Usai hujan mereda pada Senin 1 Desember 2025 sore, tim penanggulangan kebocoran turun melakukan evaluasi khusus bersama Direktur Utama, Lukman Nurhakim.
Lukman menyebut persoalan NRW kerap disederhanakan hanya sebagai 'kebocoran air', padahal akar masalahnya jauh lebih kompleks.
“Bahasa sederhananya memang kebocoran. Tapi sebenarnya tidak sesederhana itu memahaminya,” ujar Lukman.
Menurutnya, NRW adalah selisih antara debit air yang didistribusikan dengan debit yang tercatat sebagai penjualan.
Jika air tidak terjual atau tidak masuk pencatatan, kondisi tersebut dikategorikan sebagai non revenue.
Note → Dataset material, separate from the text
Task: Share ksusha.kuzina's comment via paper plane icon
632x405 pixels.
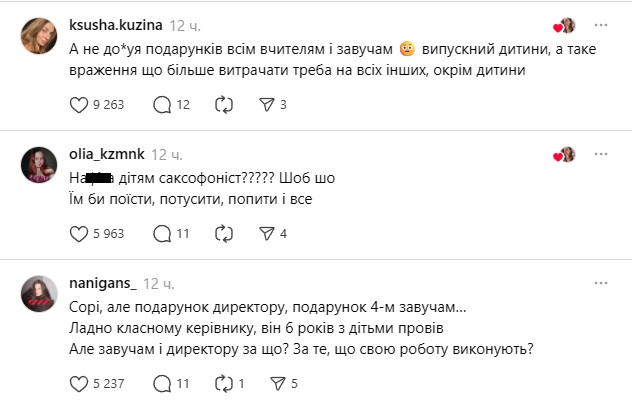Action: (267, 104)
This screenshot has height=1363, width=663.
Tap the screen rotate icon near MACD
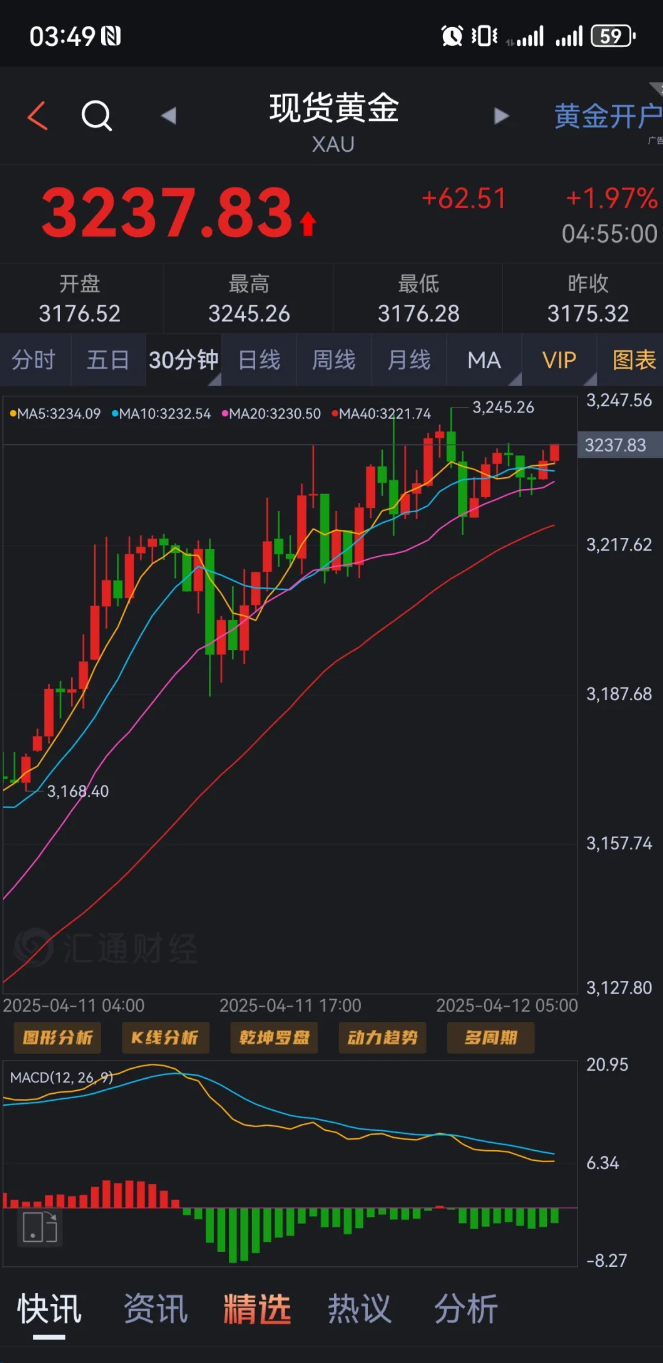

Masalah NRW tak selalu soal pipa bocor
Lukman menjelaskan bahwa kebocoran fisik hanyalah salah satu penyebab dari tingginya NRW. Ada banyak faktor lain yang harus dibedah satu per satu.
“Masalahnya bukan hanya kebocoran fisik, tapi bisa juga salah input data, rendahnya akurasi water meter, atau faktor lainnya,” jelasnya.
Karena itu, tim teknis Tirta Rangga menggelar diskusi mendalam untuk menemukan sumber persoalan yang paling dominan.